A variety of factors influences and even determines the behavior of journalists. The professional, cultural, and organizational environments in which journalists work have been referred to as their “moral ecology,” a recognition that news workers, like everyone else, do not operate in a self-defined vacuum, and that individual beliefs and predispositions are routinely subsumed by broader processes of socialization that can both help and hinder the exercise of ethical reasoning skills and moral autonomy. Thus, normative claims about what journalists should or should not do in the course of their work must rest not on assumptions that journalists are guided solely by personal beliefs but on an appreciation of these socialization processes.
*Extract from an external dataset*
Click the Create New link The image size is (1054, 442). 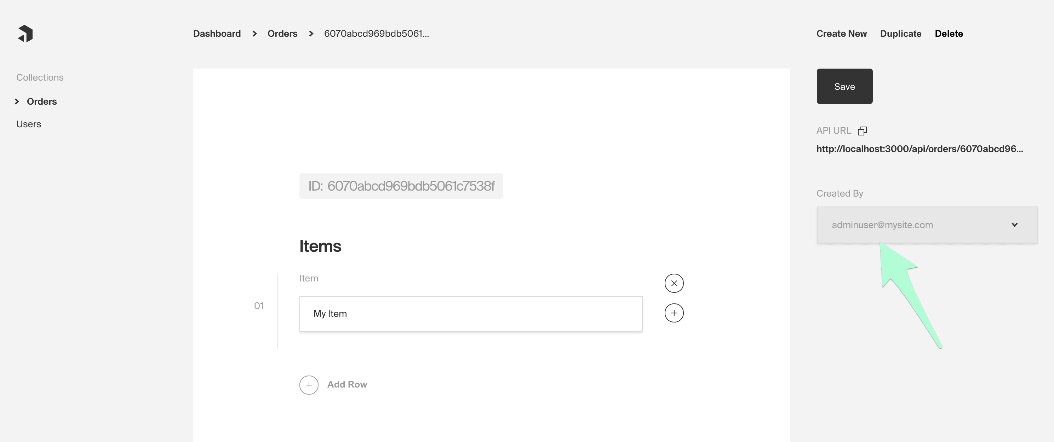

For example, journalists are criticized for advancing a “news agenda” reflecting their personal biases, but such claims often ignore how the broader constraints of the news decision-making process (e.g., the requirements of video production on deadline), organizational structure (e.g., the allocation of resources intended to produce one type of news content over another), or professional culture (e.g., the internal system of sanctions and rewards from editors based on impartiality of work) function as much greater influences. That moral ecology, of course, varies widely around the globe. Journalism sociology research over the years has identified broad “levels” or categories of factors that influence the production of news, generally distinguishing among individual-, organizational-, and societal-level spheres. For example, the ongoing “Worlds of Journalism” project examining news work across cultures has identified six levels of influence:

The individual level includes personal opinions, values, and demographic data as well as information on specific roles and occupational characteristics within a news organization.

The media routines level includes deadlines, production procedures, and standards and other constraints posed by newsgathering practices.

The organizational level includes technological imperatives, advertising or revenue considerations, and editorial decision-making.

The media structures level includes the economic model of news that entails profitability and resource allocation as realities in the relatively high costs of news production.

The systemic level includes national-level data such as regulatory policies, ideological assumptions, and degree of press freedoms.

Reference groups constitute a dimension that spans professional and personal domains to include competing news organizations, audiences, colleagues, friends, and family members.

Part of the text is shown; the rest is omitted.